On Fri Nov 14 2014 at 10:43:48 PM Steven Ross
On Thu Nov 13 2014 at 2:07:53 AM Vladimir Prus
wrote:
what input data distribution is this? Could you run the tests with
worst-case data distribution for your algorithm?
The input data distribution was evenly distributed 32-bit random data. The absolute worst-case distribution I've been able to design for spreadsort is binaryalrbreaker with an ALR_THRESHOLD of 3. With 32-bit integers, it has 512 elements, and takes 15 microseconds for integer_sort, and 14 microseconds for std::sort. With 64-bit integers, it has 131072 elements, and takes 2.8ms for integer_sort, and 1.6ms for std::sort. If you add or subtract any elements, it won't be the worst-case distribution! If I simply double the number of elements, 64-bit integer_sort takes 5.35ms, and std::sort takes 4.56ms. I'm not sure what kind of graph would make sense with this type of situation. I'd also like to note that this distribution is specifically designed to make integer_sort slow, and cannot be scaled up without improving the relative speed of integer_sort.

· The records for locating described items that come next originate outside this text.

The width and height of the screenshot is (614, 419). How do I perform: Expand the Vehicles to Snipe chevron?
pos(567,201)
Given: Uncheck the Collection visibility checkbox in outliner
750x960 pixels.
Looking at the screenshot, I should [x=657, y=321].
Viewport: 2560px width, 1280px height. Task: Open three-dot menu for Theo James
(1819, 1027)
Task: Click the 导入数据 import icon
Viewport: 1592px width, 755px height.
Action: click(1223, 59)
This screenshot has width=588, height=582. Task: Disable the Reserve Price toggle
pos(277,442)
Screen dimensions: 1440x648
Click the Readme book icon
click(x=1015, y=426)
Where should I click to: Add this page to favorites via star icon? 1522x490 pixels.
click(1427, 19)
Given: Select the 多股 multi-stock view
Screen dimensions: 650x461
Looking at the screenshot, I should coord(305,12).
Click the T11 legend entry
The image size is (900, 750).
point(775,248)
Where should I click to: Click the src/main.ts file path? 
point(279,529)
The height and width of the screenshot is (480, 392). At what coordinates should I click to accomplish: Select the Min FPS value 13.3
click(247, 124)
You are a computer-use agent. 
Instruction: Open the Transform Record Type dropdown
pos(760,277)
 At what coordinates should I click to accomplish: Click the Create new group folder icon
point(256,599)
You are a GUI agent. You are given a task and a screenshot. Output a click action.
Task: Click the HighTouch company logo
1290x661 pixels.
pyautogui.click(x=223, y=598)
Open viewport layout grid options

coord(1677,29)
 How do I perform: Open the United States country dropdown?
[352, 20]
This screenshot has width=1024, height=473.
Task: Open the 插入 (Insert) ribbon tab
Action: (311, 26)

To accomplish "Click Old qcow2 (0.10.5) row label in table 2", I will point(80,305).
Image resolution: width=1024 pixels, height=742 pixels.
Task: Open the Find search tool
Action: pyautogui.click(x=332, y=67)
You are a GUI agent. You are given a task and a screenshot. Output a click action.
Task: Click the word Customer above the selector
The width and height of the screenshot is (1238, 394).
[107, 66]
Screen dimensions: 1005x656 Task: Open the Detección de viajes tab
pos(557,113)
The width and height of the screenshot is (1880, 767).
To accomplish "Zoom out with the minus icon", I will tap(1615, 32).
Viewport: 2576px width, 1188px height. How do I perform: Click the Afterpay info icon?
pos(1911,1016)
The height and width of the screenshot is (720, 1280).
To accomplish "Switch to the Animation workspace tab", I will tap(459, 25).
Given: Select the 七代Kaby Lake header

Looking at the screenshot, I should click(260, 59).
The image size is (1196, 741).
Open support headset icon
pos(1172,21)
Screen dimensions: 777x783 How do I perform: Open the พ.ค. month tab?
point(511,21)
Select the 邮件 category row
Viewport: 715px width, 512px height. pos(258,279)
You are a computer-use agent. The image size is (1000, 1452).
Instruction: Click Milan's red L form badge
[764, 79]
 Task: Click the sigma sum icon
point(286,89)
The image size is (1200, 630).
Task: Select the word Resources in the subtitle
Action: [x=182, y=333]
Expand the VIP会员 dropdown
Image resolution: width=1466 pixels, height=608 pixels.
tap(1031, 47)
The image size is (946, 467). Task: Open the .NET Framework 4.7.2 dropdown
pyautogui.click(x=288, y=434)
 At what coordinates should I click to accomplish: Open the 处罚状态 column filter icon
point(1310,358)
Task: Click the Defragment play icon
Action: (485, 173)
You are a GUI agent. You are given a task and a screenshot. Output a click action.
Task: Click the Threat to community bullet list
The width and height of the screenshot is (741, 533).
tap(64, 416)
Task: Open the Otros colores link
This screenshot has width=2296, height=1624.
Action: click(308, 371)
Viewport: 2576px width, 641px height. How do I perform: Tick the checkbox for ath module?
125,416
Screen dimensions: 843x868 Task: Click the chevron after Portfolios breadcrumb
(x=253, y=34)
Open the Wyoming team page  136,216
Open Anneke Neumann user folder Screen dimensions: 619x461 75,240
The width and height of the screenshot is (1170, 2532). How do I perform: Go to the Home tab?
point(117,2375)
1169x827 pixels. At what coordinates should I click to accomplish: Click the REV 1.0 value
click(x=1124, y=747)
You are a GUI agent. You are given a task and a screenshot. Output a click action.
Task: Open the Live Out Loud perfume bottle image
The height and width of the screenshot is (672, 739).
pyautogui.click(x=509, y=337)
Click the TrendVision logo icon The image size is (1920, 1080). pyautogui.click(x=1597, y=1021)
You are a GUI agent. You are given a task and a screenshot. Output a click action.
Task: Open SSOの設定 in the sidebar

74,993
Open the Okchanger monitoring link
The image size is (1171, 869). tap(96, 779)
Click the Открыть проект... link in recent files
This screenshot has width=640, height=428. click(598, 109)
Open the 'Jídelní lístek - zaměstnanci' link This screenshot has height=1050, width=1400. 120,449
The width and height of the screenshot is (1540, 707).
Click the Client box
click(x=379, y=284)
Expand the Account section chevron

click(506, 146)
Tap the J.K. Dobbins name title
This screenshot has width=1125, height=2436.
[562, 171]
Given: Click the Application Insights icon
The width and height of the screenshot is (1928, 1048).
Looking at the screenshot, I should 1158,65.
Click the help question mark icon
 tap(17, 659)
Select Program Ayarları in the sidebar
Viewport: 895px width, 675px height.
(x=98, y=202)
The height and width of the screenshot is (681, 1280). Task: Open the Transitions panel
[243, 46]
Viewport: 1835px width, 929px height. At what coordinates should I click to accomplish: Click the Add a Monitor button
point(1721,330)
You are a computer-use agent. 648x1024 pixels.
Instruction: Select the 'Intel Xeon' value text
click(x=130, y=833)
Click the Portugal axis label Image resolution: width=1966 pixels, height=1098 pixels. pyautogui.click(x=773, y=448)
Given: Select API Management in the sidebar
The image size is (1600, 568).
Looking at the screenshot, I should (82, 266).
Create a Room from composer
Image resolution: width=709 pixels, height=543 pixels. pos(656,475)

In analyzing this data to see why it was slower with integer_sort than
std::sort, I realized that it was creating the input data in reverse-sorted
order. This ends up being a case where std::sort is substantially faster
than usual (as branch prediction becomes very accurate), making it not a
worst-case comparison. I changed the code to swap 10% of the inputs with
random other inputs to break up the reverse-sorted order, and both
integer_sort and std::sort slowed down to comparable speeds. I also
regenerated the data (the least significant bits are randomized) and reran
the sort 10 times in a loop (on new data each time) to reduce noise. The
net result is:
std::sort elapsed time 0.049344
integer_sort elapsed time 0.046429
(results in seconds)
integer_sort is 6% faster on 64-bit integers, on my Ubuntu system, for
integer_sort's worst-case distribution.